It's been an interesting day. Professionally, of course, I rotate in academic circles, and despite expecting some gloom, I have been surprised at the sheer level of depression among academics -- I mean, we are talking over-the-top, edge-of-despair kind of stuff. They are just utterly, utterly devastated. It comes out in email, in person, and in their actions. It is astounding. It's like the aftermath of a natural disaster, with everyone walking around in shock.
But, of course, what I see are professionals who, being intellectuals in the real sense of the world, are largely abstracted from the visceral feel of it and professionally disinclined to display it when they do feel it. That there is a whole 'nother world out there is seen on Twitter, which has been nearly twenty-four hours of nonstop angst and fury, with a lot of lashing out and remarkably little soul-searching.
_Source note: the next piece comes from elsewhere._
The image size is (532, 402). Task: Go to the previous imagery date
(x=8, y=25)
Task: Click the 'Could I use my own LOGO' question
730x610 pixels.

All of this is minor, though; I can sympathize to a point, although it's sometimes difficult not to smile at how over-the-top it has become, and it will no doubt become tiresome if people aren't moving on by next week. But the anti-Trump protests people are having in various cities are annoying me. Are they protests of specific voting injustices? No. The protesters are protesting voting itself. I have no sympathy whatsoever for this. It is, frankly, revolting, as if the United States were some tinpot fresh-from-dictatorship little country, without any sense of due process or the importance of elections, both essential to American honor. Good-faith negotiation is one of the key principles of a free society; and if you have a problem with the fact that you can be outvoted by people whose views are distant from your own, protesting the fact now is a sign that your participation in the election was not in good faith.
Most people are not in such bad faith, however; these are protests of hundreds and a thousand here and there, not large scale. And there is another side to American life.
As I was getting ready to help out with confirmation classes, I stopped to get dinner at a local cafe. There was a table near mine, with about five older women, probably all at least in their fifties and probably from a church group, and they were talking about the election. I try not eavesdrop on other conversations in a restaurant, but bits and pieces of their conversation kept drifting over to my table. As near as I can tell from the fragments I heard, they had all voted against Trump, and had a diversity of reactions to his win. One was really shocked at it, although I didn't hear details of it; another said that while she had been, she had made peace with it and thought it might not turn out as badly as some thought. They talked about the possible implications for their own lives, involving jobs, for instance, and what they might do to take it into account, although I did not catch very many of the specifics. It was reasoned, it was thoughtful, it was practical. And at one point one of the ladies said, "And one thing we will all have to do is pray." And after some discussion, as their dinner ended, pray they did, and they paid their meal and discussed their next meeting and continued on their way.
That, my friends, is rational politics.